Work instructions -
• 1. Using the real estate scams article, decide whether each statement below agrees with it. For each, answer yes or no and quote the deciding words.
(a) Texas and Florida lead the country in monetary losses reported to the FBI due to scams.
(b) Criminals usually steal private information from the title company itself.
(c) A phone and a computer are the biggest risks for a breach.
• 2. List every party that the real estate scams article says faces additional hurdles from these threats.
• 3. Answer from the real estate scams article:
(a) What four everyday concerns for title companies does it open with?
(b) What does it say most people don't do with their phone and computer?
(c) Besides intercepting emails, what may criminals download?

Given text -
Aug 17, 2021

2021 Real Estate Scams & Fraud

Scams, fraud, breaches, and phishing are everyday concerns for today’s title companies. Financial and privacy threats continue to evolve in 2021 and increased with the pandemic. Not only do these cost the title company time and money, but they also create additional hurdles for buyers, sellers, brokers, agents, and lenders.

Texas and California lead the country in monetary losses reported to the FBI due to scams. Let’s take a look at some of the biggest threats we’re seeing right now and what you can do to protect yourself and your clients.

Data And Information Breach

A data breach can be where so many problems begin. This is when your private information is stolen. Make no mistake- this is a sophisticated multi-billion-dollar business run by smart professionals who are very good at what they do.

The criminals are not usually stealing this information from the title company. They’re getting it from individuals like you. This is typically a clever manipulation of the natural human tendency to trust. Once the criminal has your private information, they may hack into or monitor your computer to get your login and/or passwords to accounts. They may intercept emails and download viruses or ransomware.

Your phone and computer are the biggest risks for a breach. Do you have sensitive or irreplaceable information on your computer or phone? Most people do. Do you back them up regularly? Most people don’t. Most computer users do not have even basic cybersecurity. Scammers know this. You might as well be falling for the Prince of Nigeria scam.

Data listing -
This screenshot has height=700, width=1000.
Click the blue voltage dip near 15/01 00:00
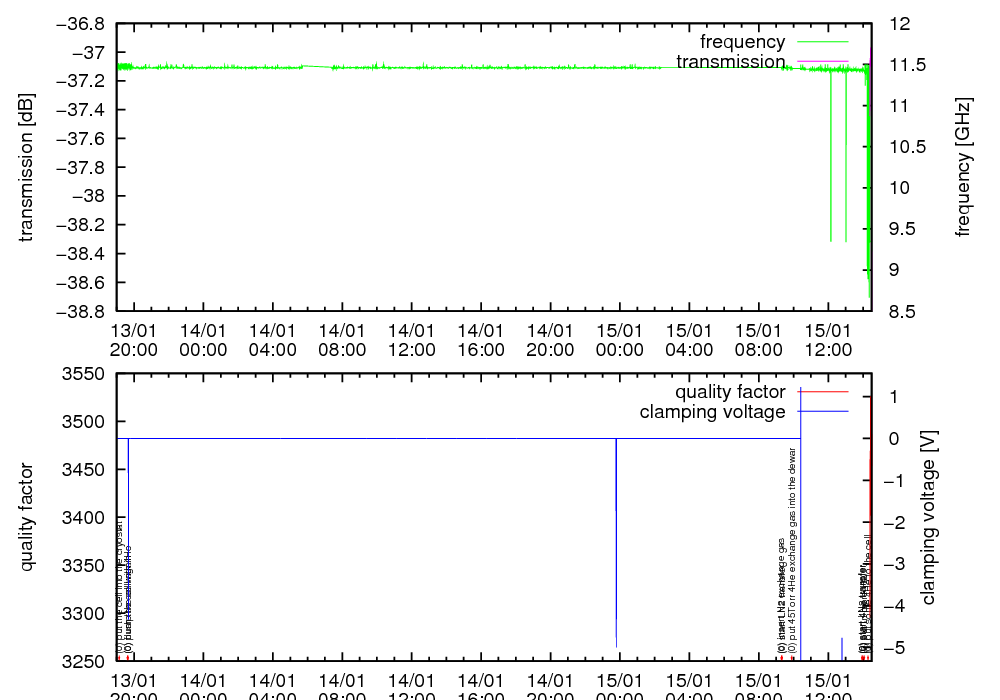coord(616,540)
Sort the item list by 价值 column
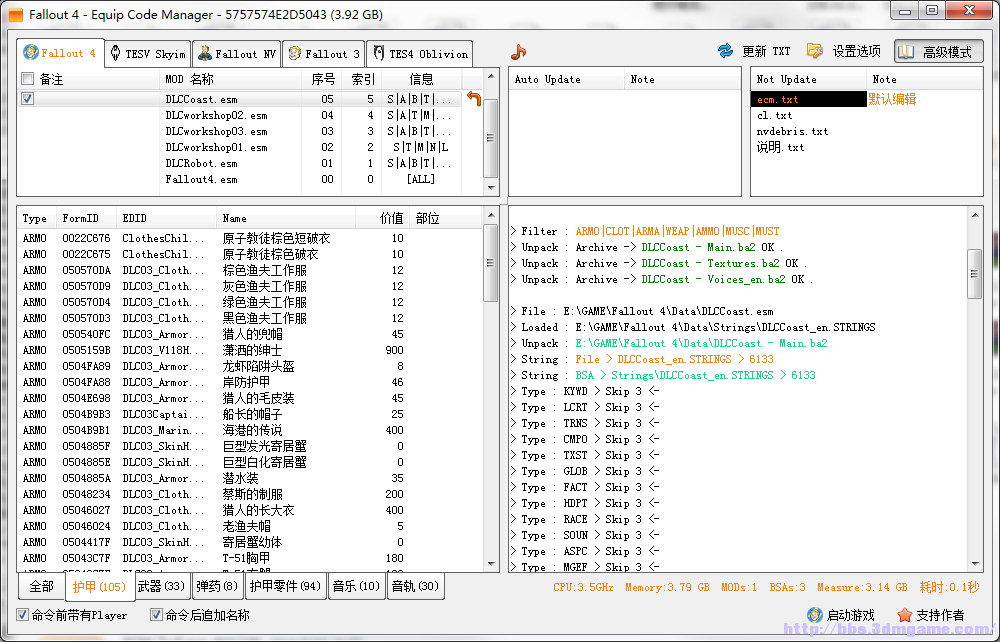This screenshot has width=1000, height=642. pos(391,218)
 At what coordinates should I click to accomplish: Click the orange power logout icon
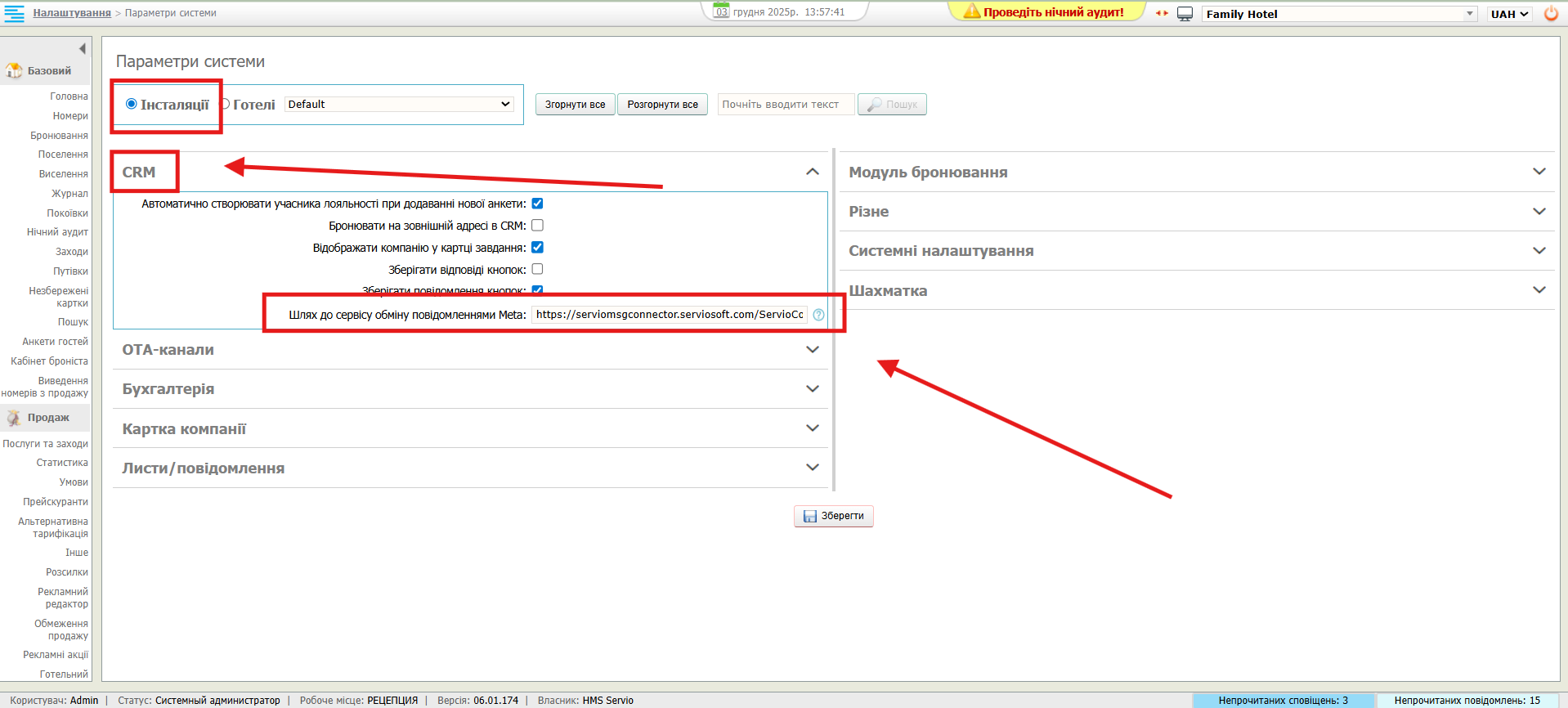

Problem solutions -
• 1.
(a) No: "Texas and California lead the country in monetary losses reported to the FBI due to scams."
(b) No: "The criminals are not usually stealing this information from the title company."
(c) Yes: "Your phone and computer are the biggest risks for a breach."

• 2. buyers, sellers, brokers, agents, lenders

• 3.
(a) Scams, fraud, breaches, and phishing
(b) Back them up regularly
(c) Viruses or ransomware